Однако вернемся к Яну. Рифмы мои он удостоил похвал, но – дабы я чересчур не заносился – пястью приплюснул щенячье самомнение:
– Спокойно!
И отвел нас на семинар к Козловскому, где состоял старостой, хоть и держал при этом фигу в кармане. Об омонимических сальто поводыря Гамзатова я был осведомлен лучше моих спутниц. Еще отроком отправил ему письмецо: мол, от обложки «Созвездия близнецов» стеллаж в моей комнате порозовел… (Воображаю, как он расчувствовался!) В постскриптуме я указал пикантную подробность: «Знайте же, что нас с Вами, помимо страсти к точным рифмам, роднит еще кое-что…» Верх кретинизма – подогревать в своей юной душе инстинкт мафиозности, понятия не имея о том, что справочник Союза писателей по швам трещит от еврейских фамилий!

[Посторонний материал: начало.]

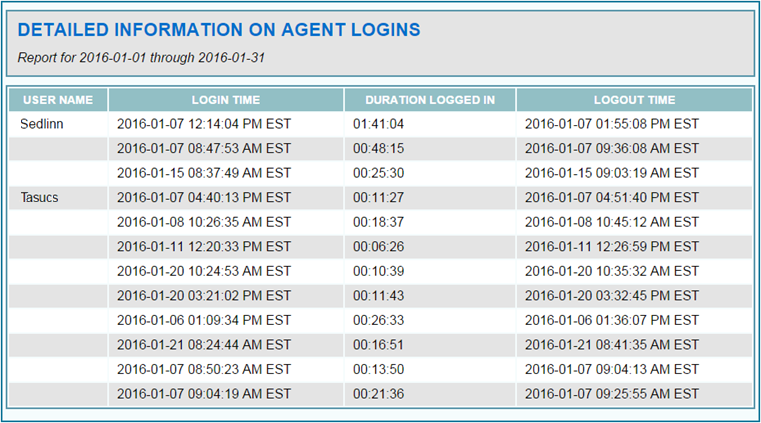Select logout time 2016-01-07 01:55:08 PM EST
Viewport: 761px width, 423px height.
[611, 124]
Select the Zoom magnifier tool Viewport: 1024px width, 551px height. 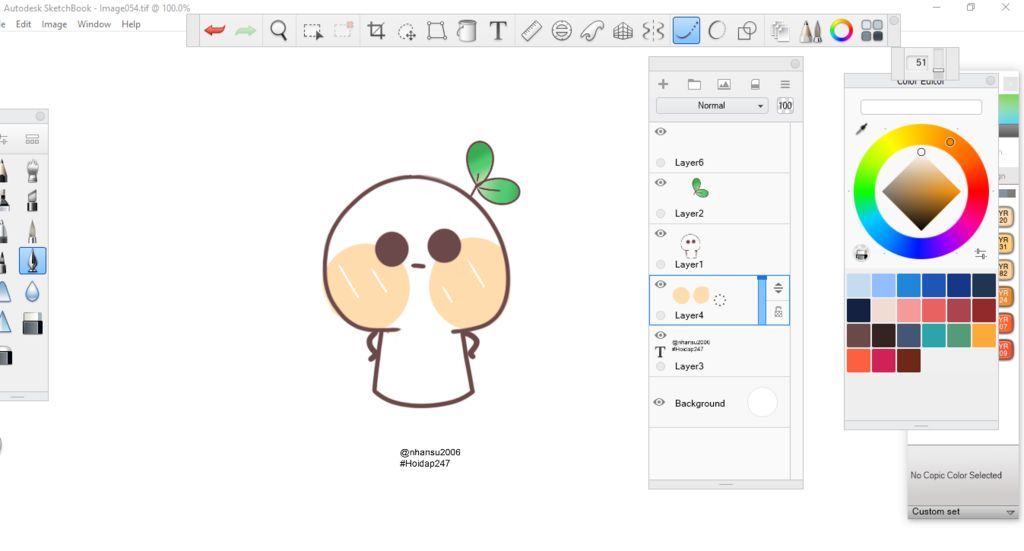279,31
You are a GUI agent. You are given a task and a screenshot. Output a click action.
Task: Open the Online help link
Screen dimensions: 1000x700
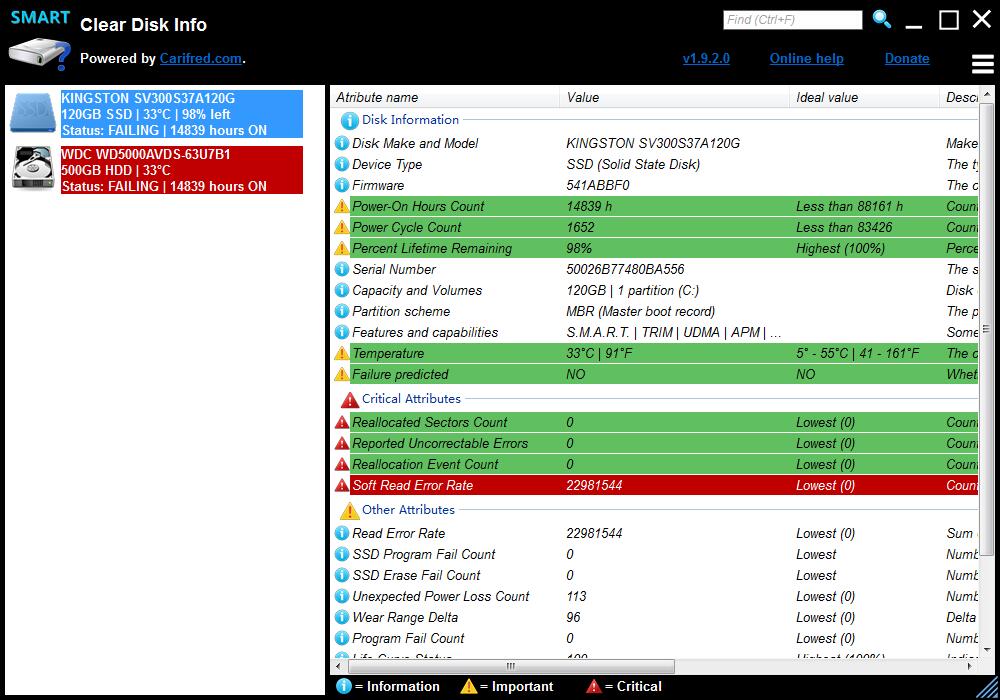tap(806, 58)
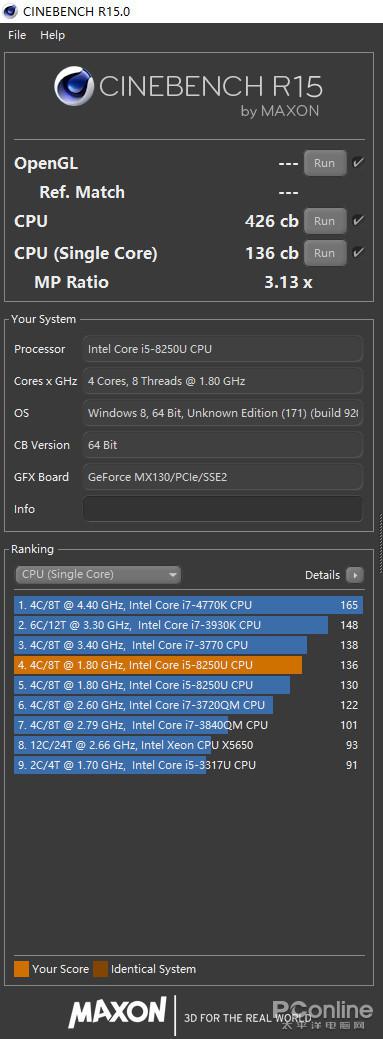Select the highlighted i5-8250U ranking entry scoring 136
This screenshot has width=383, height=1039.
coord(188,665)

Естественно, Яков Абрамович выплыл ко мне в порфире базилевса, посулил замолвить словцо проректору («Сидоров наполовину то же, что и вы!» – прибегнул он в свою очередь к игривому иносказанию). В палестре его сиживали Санчук и Веденяпин – меня, серой мышки, должно быть, не приметившие. Какая-то заторможенная еврейская дама в повойнике презентовала анемичную брошюрку. Какой-то разухабистый соловей-разбойник в пух и прах разнес ее ламентации.
– Что вы гоношитесь, люди живут по-разному… – вяло отбивалась от его нападок поэтесса.